The other day my husband and I were clearing out old books from a bookshelf in our basement. One of our most cherished family pastimes is reading, and the number of books under our roof testifies to that.  Running my hands over the covers of books lining the shelves quietly connected me to the hours spent on the sofa with my children as we read together.  I could hear them pleading, “One more chapter, Mommy!” I pulled several books from the shelf and paused. Do I really want to part with these? It was as if giving the books away meant I was giving away those priceless memories. I know that’s not true, but I felt a little wrench deep inside that made me stop momentarily before putting a selection of paperbacks into the box for donations.

Then I saw my husband, also pensively looking at a book in his hand. It was a Marine Corps Field Handbook. “I carried this book with me every day for a year. I just can’t get rid of it.”

“But you don’t have any need for it,” I responded, “and you won’t have any use for it in the future.”  That was my one attempt to be the voice of reason. Yet I know that it’s not up to me to decide what books he keeps. And letting go of the things we’ve valued during our life is a process we need to respect.

Sentimental Possessions

It is so easy to look at someone else’s belongings and wonder why they hold onto things.  Having an objective view, you can say with firm conviction that there’s no real value in a 40-year-old toy car collecting dust on the shelf—providing it’s not your shelf and it’s not the vintage car your grandfather gave you as a child.  You see, it’s easy to say “Things are just things”—and that’s true!  But we give our possessions value when we connect them to people or experiences we want to remember.

Joshua Fields Millburn and Ryan Nicodemus, also known as The Minimalists, argue that our memories are not in the physical items but in our minds. I agree with that statement, but only to a point. Often times, it takes a photograph or something tangible to provoke a vivid memory, or recall the feelings, sounds, even smells from a past experience.  Many times our possessions serve as a bridge to cross back into a moment long forgotten, but worth taking the time to savor.

This is especially meaningful when we feel connected to someone no longer with us.  Unexpectedly coming across an item which belonged to a deceased parent, for example, can be very powerful. Even the simplest token that belonged to a loved one has the ability to open a door to a wealth of memories and emotions, both warm and loving as well as painful feelings.

A year ago, I worked with Anne as she packed up her childhood photographs and mementos while preparing to move. Both of her parents had passed away and she had four large bins of family albums and framed pictures. We both knew the plastic tubs were a lot to move, but at the time, Anne simply didn’t have the energy to go through all those photographs. A year later, after settling into a whole new life, we revisited those four bins.  To my surprise, she quickly reviewed the contents, consolidating and purging freely.  It was time. Now invested in her new living situation, she felt a greater freedom and clarity to see what she could part with and what memories she wanted to hold onto.

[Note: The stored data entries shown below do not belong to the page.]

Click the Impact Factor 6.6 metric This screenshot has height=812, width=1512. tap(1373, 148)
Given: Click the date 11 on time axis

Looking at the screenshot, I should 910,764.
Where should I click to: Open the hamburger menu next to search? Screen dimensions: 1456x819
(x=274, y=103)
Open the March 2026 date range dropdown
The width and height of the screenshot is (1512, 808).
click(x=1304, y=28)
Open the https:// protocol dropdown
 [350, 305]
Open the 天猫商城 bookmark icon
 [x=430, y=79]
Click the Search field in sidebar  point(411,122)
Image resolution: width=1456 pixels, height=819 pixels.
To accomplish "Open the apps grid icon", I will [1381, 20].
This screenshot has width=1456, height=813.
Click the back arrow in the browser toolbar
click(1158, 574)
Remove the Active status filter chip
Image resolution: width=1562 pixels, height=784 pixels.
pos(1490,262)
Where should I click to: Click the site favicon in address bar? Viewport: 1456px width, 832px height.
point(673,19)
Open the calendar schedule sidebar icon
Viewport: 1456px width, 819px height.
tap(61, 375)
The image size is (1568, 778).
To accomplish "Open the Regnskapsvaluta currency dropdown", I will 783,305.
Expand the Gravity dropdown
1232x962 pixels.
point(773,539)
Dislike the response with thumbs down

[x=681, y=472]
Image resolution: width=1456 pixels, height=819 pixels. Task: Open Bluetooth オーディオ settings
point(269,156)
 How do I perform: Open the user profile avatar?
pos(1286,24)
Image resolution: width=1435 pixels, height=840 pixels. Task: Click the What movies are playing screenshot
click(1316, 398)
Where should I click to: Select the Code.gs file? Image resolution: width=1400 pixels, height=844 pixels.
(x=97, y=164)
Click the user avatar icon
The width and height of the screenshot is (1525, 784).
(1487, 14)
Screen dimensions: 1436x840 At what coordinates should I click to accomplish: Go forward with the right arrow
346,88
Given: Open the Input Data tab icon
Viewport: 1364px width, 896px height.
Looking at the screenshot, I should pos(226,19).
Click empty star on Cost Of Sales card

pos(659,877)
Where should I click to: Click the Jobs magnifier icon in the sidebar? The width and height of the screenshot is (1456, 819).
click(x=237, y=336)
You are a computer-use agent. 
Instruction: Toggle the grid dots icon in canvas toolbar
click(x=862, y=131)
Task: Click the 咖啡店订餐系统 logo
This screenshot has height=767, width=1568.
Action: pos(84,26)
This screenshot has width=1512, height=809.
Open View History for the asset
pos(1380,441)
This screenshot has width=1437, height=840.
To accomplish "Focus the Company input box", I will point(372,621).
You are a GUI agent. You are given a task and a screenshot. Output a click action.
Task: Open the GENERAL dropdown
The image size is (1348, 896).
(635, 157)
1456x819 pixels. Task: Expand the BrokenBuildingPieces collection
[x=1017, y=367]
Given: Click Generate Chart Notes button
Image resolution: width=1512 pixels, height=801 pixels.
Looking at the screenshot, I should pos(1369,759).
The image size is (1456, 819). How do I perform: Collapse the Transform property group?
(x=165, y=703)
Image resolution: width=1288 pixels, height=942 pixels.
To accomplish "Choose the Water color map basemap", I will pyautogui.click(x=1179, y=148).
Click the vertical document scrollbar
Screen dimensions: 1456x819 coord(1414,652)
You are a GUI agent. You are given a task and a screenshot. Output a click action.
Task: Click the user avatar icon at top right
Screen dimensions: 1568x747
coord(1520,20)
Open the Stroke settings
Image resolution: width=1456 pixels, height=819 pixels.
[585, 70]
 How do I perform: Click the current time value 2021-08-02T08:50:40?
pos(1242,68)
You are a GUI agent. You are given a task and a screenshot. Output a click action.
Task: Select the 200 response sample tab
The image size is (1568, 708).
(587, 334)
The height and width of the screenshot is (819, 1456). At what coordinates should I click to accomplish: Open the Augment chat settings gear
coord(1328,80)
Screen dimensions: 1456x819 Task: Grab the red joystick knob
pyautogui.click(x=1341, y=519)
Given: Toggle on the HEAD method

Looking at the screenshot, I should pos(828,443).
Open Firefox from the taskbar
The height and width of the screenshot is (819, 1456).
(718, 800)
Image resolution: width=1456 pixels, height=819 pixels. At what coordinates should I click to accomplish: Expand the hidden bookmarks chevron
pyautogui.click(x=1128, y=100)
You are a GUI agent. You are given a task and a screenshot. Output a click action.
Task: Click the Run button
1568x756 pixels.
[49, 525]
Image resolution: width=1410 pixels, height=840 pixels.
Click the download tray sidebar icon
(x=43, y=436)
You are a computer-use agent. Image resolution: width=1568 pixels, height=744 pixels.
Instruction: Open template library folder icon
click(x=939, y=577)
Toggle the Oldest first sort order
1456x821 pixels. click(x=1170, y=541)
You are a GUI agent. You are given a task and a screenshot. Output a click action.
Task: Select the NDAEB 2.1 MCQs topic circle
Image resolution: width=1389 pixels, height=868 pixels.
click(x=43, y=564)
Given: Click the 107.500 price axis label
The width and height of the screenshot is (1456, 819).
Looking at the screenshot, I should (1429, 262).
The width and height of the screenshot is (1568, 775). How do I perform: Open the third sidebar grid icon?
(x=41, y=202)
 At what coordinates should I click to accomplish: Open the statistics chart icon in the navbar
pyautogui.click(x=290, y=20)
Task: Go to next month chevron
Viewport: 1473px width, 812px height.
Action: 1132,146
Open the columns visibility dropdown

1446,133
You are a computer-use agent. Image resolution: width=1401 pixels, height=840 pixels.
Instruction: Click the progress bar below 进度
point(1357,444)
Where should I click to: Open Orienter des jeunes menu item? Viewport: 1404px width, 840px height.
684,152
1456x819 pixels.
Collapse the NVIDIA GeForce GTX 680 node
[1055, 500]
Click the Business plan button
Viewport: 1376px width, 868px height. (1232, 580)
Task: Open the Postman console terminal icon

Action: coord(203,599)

Letting go of our sentimental possessions is a process. We need to give ourselves space and freedom to pick up and hold that item which transports us into good and healthy memories—and then, once savored, ask yourself if you can let it go. Is it time? Our possessions are not the people we care about; they are not the experiences they bring to mind. But part of the process is allowing the things in our life to serve their purpose and, when that is finished, to let them go.

Each time I decide to thin out my bookcases, I find I’m ready to part with a little more.  Books I intended to read but never did: gone. Books from my college and young adult days that were formative and I thought I’d return to:  gone. Books I collected for my children but we never actually shared: gone. And what remains? Those which I want to share with my future grandchildren, cookbooks I still actively use, and a few inspirational books that I’m simply not ready to pass on just yet. The goal is not to get rid of as much stuff as possible, but rather, to keep only those things that give value and meaning to my life in the present.